All military-age males resident in Bermuda were liable for military service in one of the two racially segregated local units. In addition to maintaining guards at the Royal Naval Dockyard and the Darrell's Island flying boat base, the local soldiers guarded the transatlantic cable facilities, beaches and inlets, patrolled the Island, and operated motor boat patrols.
Both local militia sent detachments overseas and Bermudian servicemen participated in such now-legendary engagements as the Battle of Britain in 1940, El Alamein in 1941 and the 1944 D-Day Landings in Normandy.
Thirty-five young Bermudian men and women gave their lives in the Second World War fighting for the freedoms we now take for granted.
For them and millions of other young men and women who bore arms in that conflict, loyalty, duty and honour were not archaic concepts but real and enduring truths. They battled their way across continents and fought one another in the air and on and under the seas to stop the pitiless and seemingly inexorable march of fascist tyranny.
As British warlord Churchill said, the alternative was to allow the world to “sink into the abyss of a new Dark Age made more sinister, and perhaps more protracted, by the lights of perverted science”. His anxieties about the likely consequences of yoking modern technology to an expansionist political creed founded on militarism, nationalism, imperialism, authoritarianism and homicidal racism were well founded.
Leapfrogging scientific advances had already resulted in the development and deployment of a whole range of merciless new military technology by the time the war broke out -- and also provided the ghastly apparatus and infrastructure for the industrial-scale slaughter of innocents in the Nazi Holocaust.
Such innovations as jet aircraft and ballistic missiles were introduced during the course of the conflict as the exigencies of total warfare placed increasing pressure on both Axis and Allied scientists and industrialists to come up with new and ever more powerful weapons.
The conflict culminated, of course, with the use of the atomic bomb, a weapon that had gone from being a remote theoretical possibility at the outbreak of hostilities to a war-winning and world-changing reality by 1945.

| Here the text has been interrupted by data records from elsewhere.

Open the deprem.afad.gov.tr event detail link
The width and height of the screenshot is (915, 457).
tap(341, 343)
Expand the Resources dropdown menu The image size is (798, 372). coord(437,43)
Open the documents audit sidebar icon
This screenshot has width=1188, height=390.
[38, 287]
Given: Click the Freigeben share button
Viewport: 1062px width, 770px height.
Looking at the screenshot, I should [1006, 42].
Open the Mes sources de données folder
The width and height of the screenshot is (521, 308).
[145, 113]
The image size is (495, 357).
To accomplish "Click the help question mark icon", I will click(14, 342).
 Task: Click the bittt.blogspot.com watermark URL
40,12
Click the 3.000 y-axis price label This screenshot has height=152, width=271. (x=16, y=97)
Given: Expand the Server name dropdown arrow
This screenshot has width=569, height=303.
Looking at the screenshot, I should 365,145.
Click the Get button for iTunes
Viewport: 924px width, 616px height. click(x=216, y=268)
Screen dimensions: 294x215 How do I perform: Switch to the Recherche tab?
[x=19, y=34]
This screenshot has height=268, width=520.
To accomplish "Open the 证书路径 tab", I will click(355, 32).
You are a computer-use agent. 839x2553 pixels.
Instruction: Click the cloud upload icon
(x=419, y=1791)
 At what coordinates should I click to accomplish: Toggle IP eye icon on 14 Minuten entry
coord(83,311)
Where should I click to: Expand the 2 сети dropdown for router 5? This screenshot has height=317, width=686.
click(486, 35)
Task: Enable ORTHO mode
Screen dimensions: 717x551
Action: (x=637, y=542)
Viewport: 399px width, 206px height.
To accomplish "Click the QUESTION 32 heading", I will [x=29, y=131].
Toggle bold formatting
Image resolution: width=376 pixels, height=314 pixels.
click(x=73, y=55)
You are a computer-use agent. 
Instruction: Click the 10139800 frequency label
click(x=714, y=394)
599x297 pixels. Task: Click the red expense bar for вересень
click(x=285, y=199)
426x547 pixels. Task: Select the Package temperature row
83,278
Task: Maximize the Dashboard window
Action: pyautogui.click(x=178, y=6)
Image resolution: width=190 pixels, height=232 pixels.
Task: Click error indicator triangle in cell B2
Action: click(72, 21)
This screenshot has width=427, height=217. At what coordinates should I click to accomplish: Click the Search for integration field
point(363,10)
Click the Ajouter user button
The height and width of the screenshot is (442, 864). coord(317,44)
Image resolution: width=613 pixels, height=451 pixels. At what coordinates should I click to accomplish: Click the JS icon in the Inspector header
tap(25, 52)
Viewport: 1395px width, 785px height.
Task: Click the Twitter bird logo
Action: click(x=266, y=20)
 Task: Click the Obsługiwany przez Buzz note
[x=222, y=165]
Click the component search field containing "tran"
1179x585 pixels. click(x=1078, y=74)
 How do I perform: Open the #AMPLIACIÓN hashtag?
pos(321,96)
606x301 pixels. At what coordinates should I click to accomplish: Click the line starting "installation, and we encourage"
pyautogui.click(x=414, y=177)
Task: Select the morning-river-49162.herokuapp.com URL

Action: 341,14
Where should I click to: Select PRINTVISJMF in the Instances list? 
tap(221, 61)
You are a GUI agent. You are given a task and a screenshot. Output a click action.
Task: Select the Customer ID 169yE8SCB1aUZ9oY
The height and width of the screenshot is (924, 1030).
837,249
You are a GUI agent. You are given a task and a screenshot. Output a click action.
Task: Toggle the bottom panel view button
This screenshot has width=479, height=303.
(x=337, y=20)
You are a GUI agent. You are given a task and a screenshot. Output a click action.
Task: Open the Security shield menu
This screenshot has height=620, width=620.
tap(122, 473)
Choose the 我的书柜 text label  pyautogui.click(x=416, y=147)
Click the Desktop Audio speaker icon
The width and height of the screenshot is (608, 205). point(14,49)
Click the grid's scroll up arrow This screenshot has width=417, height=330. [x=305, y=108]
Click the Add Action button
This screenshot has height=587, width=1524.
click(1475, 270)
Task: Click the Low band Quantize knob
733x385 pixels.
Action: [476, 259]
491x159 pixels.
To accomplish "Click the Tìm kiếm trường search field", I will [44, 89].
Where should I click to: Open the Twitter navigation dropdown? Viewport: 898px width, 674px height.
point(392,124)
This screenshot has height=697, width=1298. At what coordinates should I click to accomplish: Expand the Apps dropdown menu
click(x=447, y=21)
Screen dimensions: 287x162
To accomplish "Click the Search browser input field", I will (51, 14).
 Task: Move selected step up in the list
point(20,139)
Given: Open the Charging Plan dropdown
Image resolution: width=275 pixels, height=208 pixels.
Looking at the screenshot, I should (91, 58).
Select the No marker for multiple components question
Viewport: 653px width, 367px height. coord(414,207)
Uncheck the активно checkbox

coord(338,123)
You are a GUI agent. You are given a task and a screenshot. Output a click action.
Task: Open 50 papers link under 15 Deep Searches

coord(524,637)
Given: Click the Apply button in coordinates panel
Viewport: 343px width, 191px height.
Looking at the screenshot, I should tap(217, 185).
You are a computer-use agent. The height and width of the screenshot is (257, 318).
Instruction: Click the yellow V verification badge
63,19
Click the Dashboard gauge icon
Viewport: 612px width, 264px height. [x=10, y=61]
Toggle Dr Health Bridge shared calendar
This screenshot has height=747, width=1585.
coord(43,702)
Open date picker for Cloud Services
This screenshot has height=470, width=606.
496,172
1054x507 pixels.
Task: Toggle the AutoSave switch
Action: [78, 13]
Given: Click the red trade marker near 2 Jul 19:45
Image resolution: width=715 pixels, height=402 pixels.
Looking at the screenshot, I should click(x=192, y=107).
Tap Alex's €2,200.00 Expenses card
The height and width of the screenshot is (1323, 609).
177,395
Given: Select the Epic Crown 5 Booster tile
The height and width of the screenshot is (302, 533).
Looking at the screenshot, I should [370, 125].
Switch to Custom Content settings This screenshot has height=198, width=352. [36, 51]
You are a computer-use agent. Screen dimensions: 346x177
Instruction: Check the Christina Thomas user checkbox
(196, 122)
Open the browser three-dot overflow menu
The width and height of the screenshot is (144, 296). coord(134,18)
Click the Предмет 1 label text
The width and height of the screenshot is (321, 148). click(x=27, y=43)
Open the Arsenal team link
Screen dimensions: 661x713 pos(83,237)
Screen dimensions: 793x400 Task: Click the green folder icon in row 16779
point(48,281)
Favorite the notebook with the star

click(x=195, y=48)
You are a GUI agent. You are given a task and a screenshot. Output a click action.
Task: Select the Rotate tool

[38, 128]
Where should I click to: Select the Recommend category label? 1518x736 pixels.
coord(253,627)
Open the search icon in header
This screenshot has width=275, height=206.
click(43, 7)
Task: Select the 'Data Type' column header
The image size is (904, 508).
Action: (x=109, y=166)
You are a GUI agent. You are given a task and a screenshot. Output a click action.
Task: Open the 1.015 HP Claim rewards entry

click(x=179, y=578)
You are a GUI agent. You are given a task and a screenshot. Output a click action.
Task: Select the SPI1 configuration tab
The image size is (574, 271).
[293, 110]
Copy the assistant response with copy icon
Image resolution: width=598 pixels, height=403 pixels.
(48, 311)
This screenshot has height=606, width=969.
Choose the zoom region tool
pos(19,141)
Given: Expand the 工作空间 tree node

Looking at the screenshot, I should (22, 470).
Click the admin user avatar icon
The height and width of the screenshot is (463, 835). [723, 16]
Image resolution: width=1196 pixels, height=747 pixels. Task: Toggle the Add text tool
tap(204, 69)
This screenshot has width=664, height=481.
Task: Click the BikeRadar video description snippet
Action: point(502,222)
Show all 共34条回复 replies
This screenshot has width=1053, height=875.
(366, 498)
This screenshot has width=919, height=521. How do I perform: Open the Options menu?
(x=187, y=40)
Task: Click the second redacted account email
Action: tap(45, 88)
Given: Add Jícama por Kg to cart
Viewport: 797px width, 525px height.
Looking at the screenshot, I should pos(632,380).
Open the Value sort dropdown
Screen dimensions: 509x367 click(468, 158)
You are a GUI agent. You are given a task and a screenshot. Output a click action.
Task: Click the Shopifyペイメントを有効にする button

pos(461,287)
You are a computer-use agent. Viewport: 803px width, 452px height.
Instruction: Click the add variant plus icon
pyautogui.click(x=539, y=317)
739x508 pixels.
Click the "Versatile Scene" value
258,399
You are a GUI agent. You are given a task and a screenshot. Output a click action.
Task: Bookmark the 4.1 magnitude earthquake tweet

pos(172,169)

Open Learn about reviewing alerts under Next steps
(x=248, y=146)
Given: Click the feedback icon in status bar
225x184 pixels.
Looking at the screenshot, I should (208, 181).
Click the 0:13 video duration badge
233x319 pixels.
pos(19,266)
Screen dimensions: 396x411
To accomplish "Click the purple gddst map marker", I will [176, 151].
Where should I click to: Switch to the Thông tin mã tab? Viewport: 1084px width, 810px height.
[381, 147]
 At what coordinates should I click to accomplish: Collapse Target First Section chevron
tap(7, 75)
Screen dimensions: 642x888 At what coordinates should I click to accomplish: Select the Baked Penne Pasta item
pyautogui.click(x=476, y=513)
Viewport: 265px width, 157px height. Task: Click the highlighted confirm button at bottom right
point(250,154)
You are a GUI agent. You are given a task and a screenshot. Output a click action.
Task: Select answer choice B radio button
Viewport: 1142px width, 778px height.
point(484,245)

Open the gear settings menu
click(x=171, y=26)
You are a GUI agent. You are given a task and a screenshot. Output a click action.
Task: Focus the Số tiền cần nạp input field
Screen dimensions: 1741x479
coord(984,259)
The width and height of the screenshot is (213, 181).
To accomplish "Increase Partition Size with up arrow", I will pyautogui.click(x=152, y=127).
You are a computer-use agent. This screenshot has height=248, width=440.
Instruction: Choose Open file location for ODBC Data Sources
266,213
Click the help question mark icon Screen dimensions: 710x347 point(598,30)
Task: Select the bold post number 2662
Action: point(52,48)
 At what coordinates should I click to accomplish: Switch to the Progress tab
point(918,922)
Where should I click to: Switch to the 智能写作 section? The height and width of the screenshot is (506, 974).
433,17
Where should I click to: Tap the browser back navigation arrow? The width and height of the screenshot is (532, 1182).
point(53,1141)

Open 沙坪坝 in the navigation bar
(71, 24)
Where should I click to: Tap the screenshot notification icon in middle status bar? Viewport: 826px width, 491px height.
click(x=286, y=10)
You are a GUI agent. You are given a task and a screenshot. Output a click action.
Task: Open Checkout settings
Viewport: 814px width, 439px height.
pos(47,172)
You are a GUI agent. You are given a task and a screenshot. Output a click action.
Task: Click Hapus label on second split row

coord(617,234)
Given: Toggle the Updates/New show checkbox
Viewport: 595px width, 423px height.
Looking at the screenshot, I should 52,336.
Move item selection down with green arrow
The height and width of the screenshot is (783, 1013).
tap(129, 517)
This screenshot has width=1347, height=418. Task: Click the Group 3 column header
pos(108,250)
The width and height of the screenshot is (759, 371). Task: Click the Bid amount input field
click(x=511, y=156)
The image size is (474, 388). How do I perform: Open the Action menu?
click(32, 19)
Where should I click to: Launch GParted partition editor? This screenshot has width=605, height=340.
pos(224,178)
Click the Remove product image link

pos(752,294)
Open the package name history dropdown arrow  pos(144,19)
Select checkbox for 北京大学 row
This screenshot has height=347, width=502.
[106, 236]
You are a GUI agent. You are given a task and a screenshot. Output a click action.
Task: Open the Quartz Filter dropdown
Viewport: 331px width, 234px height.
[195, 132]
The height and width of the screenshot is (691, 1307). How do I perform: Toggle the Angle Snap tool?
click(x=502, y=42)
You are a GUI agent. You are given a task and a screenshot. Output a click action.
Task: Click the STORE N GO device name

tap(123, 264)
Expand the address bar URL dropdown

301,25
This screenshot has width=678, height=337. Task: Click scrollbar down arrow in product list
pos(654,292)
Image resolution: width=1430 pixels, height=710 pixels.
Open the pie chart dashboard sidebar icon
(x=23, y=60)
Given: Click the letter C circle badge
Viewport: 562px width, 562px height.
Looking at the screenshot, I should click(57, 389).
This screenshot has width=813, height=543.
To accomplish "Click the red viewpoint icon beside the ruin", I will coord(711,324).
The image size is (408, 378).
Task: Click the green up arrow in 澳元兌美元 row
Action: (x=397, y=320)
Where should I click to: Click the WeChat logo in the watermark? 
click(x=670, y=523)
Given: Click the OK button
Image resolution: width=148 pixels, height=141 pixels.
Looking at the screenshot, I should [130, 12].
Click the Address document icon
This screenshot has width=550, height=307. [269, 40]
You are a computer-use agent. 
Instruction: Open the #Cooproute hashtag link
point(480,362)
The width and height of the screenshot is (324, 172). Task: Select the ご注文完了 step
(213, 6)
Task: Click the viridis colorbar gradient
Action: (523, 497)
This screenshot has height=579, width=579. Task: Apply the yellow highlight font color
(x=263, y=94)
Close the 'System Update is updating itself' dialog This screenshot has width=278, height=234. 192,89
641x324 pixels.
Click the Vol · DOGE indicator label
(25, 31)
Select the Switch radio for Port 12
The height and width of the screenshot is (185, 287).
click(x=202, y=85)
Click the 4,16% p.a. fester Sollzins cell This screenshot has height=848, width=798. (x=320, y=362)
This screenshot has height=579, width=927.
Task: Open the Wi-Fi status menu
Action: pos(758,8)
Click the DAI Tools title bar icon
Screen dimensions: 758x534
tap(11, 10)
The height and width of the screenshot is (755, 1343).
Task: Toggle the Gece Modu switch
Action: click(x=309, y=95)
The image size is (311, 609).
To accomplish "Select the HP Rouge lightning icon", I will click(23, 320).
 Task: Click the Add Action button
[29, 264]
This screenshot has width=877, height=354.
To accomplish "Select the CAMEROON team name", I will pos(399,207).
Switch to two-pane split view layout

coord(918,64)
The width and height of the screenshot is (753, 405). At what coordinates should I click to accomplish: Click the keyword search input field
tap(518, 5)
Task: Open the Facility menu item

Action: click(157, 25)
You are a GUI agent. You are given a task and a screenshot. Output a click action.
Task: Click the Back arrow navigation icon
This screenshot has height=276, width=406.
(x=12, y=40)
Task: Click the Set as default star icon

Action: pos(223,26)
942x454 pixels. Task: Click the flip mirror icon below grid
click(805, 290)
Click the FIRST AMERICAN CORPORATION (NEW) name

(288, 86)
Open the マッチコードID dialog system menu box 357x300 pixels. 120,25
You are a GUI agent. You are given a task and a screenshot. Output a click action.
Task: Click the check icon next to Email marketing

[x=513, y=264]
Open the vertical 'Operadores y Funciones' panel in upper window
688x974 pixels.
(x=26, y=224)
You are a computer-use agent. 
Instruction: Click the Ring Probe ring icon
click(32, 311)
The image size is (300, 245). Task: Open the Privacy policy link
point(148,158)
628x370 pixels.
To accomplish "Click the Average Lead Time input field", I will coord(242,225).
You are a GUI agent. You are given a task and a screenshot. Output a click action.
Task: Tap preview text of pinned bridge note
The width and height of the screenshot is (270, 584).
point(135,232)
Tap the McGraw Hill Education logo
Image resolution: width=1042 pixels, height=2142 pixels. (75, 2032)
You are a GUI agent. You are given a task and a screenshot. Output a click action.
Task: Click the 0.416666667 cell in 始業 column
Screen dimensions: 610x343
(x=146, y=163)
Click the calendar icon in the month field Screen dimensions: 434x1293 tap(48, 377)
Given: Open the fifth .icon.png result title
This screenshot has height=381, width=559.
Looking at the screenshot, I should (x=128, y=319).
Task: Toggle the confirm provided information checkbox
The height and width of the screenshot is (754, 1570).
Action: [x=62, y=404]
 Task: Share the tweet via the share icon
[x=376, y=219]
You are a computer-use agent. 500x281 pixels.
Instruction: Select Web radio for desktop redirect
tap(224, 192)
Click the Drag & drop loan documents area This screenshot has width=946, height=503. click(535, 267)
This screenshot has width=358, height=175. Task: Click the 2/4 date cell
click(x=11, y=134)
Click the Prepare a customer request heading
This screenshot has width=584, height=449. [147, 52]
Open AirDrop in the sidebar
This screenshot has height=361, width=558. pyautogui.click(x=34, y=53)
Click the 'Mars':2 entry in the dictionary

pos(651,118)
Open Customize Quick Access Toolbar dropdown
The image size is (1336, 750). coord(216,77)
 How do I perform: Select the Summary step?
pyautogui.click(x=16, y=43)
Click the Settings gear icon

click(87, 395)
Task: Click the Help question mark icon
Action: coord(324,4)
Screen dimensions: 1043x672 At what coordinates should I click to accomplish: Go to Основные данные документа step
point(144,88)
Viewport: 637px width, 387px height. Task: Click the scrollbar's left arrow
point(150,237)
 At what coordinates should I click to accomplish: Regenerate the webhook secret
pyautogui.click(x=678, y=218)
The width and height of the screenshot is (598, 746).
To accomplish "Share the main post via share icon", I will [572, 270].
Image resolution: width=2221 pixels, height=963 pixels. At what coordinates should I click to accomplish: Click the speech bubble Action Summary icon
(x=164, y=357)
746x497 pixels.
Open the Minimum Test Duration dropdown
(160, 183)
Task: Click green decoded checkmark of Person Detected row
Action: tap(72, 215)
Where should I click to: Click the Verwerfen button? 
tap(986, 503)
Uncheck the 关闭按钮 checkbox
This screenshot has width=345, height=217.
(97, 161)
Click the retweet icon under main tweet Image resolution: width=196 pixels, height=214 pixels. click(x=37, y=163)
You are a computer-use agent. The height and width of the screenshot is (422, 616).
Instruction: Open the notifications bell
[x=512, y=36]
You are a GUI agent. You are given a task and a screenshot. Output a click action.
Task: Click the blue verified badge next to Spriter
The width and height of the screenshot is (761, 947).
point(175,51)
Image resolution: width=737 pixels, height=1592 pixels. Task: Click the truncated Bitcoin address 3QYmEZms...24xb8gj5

Last weekend the world commemorated the 70th anniversary of the final Allied victory over Japan and the end of the war with muted observances and sober reflections on a date of decisive historical importance.
Bermuda, inexplicably, allowed the occasion to pass officially unmarked.
This was a curious and unhappy oversight given not only the scale of the Island's contributions to the 1939-45 conflict, but the continuing need to learn from the experiences of that war — and to keep putting what was learned into practice.
As a great postwar German statesman said, anyone who closes his eyes to the past is blind to the present, and whoever refuses to remember man's sometimes epic propensity for inhumanity is prone to new outbreaks of savagery.
“It is vital to keep alive the memories; [the fascists'] constant approach was to stir up prejudices, enmity and hatred,” the former West German President Richard Weizsacker said on the 40th anniversary of the conclusion of the Second World War in 1985.
“What is asked of young people today is this: do not let yourselves be forced into enmity and hatred of other people.
“Let us honour freedom. Let us work for peace. Let us respect the rule of law. Let us be true to our own conception of justice.”
In other words, it is incumbent upon all of us, everywhere, including in Bermuda, to be permanently on our guard against the emergence of new perils with the potential to become even greater evils than war.